For a long time it's always been hard for me to fall asleep unless I can read myself to sleep. That's a nasty habit that started in college. Too many things to read as an English major, and not nearly enough hours of sleep. Now, even that trick doesn't work on Sunday nights.

Reading all the various literature on the web about things to do to avoid insomnia don't make sense or don't apply to me. It's not like I have trouble sleeping most of the time. Only Sunday nights.

And the amazing part about it last night was that I had spent an hour in a hot tub before bedtime, so I was so totally relaxed and ready for bed when I climbed in. Then I just read and read and read, and looked over a couple of hours later and just sighed.

Well, here's to a good night's sleep tonight.

Friday, January 03, 2003

And back to our regularly scheduled blog...

My romantic life took a left turn at Albuquerque the other day. Don't ask, but it's all good. I feel closer to Rick than I have in ages.

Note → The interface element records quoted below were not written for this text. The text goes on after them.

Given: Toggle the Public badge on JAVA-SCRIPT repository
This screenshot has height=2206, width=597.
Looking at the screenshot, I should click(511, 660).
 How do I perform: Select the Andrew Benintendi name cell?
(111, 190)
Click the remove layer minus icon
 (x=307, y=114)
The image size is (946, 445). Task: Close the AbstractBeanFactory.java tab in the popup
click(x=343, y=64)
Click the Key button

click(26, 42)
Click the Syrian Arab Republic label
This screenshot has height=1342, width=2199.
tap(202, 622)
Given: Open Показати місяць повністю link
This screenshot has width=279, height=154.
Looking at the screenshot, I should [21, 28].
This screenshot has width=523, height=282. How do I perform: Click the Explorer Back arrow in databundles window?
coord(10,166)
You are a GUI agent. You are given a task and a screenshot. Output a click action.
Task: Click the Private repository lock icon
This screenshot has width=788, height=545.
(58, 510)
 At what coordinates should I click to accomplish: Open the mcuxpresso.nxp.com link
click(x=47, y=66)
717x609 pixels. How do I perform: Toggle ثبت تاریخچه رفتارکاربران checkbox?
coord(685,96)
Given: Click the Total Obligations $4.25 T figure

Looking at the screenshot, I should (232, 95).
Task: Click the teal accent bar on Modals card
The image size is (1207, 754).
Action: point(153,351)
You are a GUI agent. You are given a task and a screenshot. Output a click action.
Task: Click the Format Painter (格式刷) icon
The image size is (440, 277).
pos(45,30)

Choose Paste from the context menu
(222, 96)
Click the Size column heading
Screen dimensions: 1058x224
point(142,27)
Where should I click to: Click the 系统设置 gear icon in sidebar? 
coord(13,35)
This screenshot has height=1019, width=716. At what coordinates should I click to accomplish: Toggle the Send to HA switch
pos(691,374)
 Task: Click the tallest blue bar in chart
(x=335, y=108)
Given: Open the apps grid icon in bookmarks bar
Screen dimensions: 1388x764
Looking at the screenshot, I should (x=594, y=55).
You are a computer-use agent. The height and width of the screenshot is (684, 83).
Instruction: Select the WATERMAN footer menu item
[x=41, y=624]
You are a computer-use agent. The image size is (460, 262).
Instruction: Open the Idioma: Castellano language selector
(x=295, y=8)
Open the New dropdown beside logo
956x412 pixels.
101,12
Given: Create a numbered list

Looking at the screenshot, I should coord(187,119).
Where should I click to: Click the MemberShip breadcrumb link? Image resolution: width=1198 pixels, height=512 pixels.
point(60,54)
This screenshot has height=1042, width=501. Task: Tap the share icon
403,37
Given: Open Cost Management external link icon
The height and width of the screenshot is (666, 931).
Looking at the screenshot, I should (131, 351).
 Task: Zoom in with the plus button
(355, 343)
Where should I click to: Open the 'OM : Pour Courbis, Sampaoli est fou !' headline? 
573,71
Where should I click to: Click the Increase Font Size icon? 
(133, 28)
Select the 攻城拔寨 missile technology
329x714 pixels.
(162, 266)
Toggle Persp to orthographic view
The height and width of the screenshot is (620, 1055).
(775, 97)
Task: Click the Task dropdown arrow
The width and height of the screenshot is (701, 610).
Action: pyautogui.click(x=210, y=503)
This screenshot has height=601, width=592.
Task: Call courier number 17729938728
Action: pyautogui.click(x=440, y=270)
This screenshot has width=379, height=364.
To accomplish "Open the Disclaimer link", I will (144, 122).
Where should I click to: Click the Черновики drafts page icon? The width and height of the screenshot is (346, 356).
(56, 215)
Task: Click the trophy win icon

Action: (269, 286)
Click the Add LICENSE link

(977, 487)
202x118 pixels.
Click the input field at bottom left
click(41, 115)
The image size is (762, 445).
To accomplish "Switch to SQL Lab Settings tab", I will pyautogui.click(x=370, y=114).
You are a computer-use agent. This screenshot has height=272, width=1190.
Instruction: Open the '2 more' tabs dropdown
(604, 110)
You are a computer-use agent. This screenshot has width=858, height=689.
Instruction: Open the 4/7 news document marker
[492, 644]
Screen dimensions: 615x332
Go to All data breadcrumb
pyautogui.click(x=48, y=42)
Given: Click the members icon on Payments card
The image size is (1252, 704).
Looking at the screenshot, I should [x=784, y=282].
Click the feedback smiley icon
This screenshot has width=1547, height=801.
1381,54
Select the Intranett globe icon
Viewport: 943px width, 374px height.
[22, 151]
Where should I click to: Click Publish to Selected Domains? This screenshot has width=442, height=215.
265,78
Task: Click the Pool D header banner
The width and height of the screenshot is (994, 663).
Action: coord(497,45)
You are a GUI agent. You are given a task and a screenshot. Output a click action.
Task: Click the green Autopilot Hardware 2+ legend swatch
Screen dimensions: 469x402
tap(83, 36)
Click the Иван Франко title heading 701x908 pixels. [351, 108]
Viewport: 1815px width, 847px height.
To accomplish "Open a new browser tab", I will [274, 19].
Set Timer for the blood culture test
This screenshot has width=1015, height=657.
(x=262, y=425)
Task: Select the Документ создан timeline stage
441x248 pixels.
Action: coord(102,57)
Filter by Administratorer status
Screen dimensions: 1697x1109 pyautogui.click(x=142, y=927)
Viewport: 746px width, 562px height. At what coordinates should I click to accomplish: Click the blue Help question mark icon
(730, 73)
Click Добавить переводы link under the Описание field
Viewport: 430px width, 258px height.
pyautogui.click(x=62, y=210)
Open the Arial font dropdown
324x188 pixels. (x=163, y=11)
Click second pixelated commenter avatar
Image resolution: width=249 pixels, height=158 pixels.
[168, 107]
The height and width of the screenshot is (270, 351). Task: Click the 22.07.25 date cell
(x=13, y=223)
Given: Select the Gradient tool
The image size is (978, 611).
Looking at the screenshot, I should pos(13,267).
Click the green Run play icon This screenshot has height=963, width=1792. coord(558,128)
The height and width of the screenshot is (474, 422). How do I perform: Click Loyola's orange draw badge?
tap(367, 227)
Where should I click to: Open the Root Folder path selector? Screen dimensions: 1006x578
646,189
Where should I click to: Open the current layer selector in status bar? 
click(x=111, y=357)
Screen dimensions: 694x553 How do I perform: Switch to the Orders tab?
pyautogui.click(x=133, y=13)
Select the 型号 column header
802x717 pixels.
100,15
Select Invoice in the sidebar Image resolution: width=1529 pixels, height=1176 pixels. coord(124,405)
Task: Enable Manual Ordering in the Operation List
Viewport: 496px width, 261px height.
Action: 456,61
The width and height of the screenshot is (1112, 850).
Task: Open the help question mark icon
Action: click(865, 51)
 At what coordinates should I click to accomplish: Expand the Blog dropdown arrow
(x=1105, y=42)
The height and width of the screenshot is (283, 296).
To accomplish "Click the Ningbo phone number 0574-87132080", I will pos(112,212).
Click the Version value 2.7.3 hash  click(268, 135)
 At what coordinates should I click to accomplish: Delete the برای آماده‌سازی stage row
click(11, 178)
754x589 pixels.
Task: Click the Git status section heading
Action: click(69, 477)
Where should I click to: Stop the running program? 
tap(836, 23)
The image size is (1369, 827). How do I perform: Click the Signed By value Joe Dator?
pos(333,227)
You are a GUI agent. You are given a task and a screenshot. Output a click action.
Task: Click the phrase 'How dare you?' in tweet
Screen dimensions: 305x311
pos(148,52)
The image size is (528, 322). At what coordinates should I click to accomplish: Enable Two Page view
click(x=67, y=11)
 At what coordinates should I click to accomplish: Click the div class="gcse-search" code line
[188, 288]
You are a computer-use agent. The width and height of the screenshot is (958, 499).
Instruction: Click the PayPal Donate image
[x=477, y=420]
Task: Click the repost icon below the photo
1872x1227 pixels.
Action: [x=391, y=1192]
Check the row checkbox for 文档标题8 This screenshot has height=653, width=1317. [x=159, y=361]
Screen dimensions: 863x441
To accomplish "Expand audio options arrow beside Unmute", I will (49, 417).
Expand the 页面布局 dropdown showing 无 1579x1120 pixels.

Reason number 74 why I do Fezziwigs:
I walked backstage on the last Saturday of Dickens Fair to find Bates straddling Laura on a chair (fully clothed), and Dawn (his wife) looking on with a grin on her face. David was sitting in another chair changing from his Mr. Fezziwig knickers into his kilt when Steve suggested we should show him the hide-the-suitor trick. Steve ducked under my hoop skirts and wrapped himself around my legs and became completely invisible save for the bit of grey frock coat hanging out from under my skirt. Elizabeth, who had been fussing on her own business, surveyed the room, and smiled. When Steve popped back out from under my skirts, she blushed and giggled. David finished slipping off his tights and Elizabeth dared to ask about his undies, which promptly followed.Elizabeth fluttered away, one mass of very rosy cheeked giggles. Moments later we were all standing out front again, being perfect little Victorians, all very prim and proper.

Caught up on some more movies: Catch Me If You Can (very fun) and Chicago (hot!).

Working from home for the past two days. Wish I could do that all the time. It's nice. And quiet. It's easy to get a lot done, then look up and realize it's only been three hours or so.